Exercise goal - For the word "plus", find each line in the entries where it occurs and copy that line.

━━━ Records supplied

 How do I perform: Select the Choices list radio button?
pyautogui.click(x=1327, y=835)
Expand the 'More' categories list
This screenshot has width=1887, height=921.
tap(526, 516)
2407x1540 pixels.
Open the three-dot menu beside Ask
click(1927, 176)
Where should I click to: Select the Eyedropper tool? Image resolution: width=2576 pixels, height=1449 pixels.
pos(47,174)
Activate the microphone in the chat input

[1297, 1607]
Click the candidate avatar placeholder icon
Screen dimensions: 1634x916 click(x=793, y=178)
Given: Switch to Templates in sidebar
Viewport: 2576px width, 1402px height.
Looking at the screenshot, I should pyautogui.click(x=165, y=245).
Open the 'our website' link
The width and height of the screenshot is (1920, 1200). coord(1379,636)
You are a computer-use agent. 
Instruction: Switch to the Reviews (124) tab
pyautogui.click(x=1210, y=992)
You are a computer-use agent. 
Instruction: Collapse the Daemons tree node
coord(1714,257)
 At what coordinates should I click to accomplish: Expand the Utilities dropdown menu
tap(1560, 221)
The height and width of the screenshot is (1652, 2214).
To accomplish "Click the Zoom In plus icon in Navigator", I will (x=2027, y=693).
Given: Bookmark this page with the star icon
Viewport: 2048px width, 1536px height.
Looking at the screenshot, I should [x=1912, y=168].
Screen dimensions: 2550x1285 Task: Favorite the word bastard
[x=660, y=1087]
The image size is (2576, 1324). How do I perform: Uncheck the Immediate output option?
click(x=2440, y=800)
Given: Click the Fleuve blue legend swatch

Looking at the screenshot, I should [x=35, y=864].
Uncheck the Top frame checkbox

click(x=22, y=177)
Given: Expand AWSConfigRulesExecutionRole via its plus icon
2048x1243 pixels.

━━━━━━

Response to the task -
To accomplish "Click the Zoom In plus icon in Navigator", I will (x=2027, y=693).
Given: Expand AWSConfigRulesExecutionRole via its plus icon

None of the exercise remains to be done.